За всё теперь настало время мести.
Обманный нежный храм слепцы разрушат,
И думы, воры в тишине предместий,
Как нищего, во тьме меня задушат…
– ответил Тягаев словами Гумилёва и обернулся.
Лиза сидела в похожем на трон кресле с прямой, высокой спинкой, величественная и суровая. Её трудно было назвать красивой. Её фигура, не полная, но широкая в кости, крупная, отличалась крепостью и силой. Лицо, слегка продолговатое, рано состарившееся, умное, с аккуратно уложенными каштановыми волосами, носило на себе отпечаток строгости и усталости, даже когда она улыбалась.
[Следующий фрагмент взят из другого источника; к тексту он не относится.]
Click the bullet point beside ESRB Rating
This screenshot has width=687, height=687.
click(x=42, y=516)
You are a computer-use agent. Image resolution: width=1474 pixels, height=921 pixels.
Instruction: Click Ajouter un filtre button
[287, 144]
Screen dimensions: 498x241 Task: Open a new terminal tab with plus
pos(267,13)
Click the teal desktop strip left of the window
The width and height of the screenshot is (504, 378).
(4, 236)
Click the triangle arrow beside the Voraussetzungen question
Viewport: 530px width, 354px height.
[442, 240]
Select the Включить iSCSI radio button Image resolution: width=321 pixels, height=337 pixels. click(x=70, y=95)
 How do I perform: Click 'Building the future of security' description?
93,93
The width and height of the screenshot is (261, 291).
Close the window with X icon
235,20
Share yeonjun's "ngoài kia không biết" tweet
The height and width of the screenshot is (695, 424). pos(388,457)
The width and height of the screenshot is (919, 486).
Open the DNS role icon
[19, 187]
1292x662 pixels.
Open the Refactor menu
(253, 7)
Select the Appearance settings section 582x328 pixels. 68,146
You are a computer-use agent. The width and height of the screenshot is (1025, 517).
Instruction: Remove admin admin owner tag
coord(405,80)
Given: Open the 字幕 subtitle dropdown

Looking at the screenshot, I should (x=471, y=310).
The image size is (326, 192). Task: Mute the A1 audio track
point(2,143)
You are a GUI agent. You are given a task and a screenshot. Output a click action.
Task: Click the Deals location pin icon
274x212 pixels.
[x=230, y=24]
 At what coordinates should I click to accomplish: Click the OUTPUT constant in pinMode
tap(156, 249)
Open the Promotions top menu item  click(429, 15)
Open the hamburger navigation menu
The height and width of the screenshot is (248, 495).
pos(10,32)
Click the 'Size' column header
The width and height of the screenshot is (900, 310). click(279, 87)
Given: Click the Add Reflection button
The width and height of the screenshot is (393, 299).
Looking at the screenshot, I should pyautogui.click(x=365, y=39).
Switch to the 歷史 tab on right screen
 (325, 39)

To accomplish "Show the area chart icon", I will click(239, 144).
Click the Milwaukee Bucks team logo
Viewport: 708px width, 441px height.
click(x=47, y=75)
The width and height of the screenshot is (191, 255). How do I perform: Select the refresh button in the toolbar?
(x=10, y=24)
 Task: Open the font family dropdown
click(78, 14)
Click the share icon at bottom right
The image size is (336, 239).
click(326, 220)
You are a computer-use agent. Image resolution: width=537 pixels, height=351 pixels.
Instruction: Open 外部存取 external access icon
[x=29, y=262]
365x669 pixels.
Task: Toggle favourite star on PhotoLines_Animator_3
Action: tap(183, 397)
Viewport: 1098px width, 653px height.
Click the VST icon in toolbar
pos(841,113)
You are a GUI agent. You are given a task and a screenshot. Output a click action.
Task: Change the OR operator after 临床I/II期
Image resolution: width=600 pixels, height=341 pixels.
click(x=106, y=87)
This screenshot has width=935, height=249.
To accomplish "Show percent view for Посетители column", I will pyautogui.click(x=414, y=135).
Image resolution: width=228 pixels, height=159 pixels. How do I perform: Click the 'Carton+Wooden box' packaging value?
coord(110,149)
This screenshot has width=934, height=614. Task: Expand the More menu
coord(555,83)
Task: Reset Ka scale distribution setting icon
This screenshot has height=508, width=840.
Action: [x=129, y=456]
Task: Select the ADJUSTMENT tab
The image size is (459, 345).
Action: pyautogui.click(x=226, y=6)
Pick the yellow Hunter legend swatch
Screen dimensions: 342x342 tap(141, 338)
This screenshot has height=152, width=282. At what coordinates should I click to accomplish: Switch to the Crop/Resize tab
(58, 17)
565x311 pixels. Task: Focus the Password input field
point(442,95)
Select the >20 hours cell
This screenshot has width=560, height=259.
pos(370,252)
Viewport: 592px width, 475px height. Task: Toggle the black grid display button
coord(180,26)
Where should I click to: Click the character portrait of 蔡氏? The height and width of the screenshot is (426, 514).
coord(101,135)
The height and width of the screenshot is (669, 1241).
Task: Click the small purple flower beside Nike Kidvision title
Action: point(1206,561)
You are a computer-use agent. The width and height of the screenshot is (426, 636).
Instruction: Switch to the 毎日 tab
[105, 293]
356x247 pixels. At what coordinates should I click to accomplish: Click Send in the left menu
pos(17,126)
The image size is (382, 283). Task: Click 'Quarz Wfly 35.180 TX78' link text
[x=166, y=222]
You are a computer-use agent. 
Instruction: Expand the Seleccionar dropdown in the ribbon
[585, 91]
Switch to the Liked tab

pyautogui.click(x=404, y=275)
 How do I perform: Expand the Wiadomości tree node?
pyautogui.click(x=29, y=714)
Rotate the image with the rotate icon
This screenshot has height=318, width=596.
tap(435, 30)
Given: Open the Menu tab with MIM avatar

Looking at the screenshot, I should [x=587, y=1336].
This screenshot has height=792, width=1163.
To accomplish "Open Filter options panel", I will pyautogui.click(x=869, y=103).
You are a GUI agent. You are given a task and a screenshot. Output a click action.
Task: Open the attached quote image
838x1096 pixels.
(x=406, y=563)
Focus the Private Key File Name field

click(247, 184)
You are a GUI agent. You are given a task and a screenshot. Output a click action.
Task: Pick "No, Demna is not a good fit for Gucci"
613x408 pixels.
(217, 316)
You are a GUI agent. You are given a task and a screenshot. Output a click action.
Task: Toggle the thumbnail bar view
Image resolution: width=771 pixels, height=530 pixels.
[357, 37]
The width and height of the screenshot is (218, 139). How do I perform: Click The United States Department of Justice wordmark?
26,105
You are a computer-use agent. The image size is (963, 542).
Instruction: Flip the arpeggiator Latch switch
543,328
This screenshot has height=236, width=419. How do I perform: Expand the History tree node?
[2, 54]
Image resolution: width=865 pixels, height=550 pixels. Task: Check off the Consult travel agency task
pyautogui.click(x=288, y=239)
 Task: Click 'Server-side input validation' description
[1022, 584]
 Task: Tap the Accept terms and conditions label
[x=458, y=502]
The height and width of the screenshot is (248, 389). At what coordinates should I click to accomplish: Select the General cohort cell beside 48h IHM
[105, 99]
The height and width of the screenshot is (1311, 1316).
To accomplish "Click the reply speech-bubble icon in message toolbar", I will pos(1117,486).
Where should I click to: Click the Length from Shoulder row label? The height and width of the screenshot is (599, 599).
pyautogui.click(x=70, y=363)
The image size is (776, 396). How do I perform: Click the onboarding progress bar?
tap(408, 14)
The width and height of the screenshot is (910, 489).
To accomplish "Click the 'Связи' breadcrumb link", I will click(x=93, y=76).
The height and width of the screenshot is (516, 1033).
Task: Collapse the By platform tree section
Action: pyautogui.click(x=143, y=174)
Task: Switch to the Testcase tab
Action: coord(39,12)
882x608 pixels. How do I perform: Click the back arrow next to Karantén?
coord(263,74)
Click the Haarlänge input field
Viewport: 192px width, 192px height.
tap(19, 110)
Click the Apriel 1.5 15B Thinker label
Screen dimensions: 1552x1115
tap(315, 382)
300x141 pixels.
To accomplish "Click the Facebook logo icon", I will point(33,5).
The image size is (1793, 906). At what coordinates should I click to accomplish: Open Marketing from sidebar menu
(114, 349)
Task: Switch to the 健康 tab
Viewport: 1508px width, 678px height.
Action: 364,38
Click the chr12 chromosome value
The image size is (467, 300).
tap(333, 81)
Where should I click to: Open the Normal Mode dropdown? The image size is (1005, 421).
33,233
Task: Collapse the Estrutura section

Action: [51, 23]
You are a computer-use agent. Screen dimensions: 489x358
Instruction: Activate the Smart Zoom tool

Впечатление суровости усиливал нос, правильный, но со слегка нависающим кончиком, придающим ему схожесть с клювиком небольшой птицы. Таков же был нос и у её матери. Правда, Ирина Лавровна была гораздо более хрупкого сложения, и лицо её казалось нежным, ранимым, а ясные глаза под стать голосу – всегда увлажнёнными. Лиза же всем видом своим производила впечатление силы, твёрдости, хладнокровия и властности. Она подняла глаза на мужа, констатировала бесстрастно:
– Наконец, ты изволил обратить на нас внимание.
Хотела ещё что-то добавить, но её перебила мать, заговорив взволнованно:
– Как это верно, Пётруша! Обманный нежный храм слепцы разрушат! Но всё-таки это стихотворение не объясняет лютой ненависти и жестокости.
– Я не утверждаю, что объясняет. Просто мне вдруг пришли на память эти строки.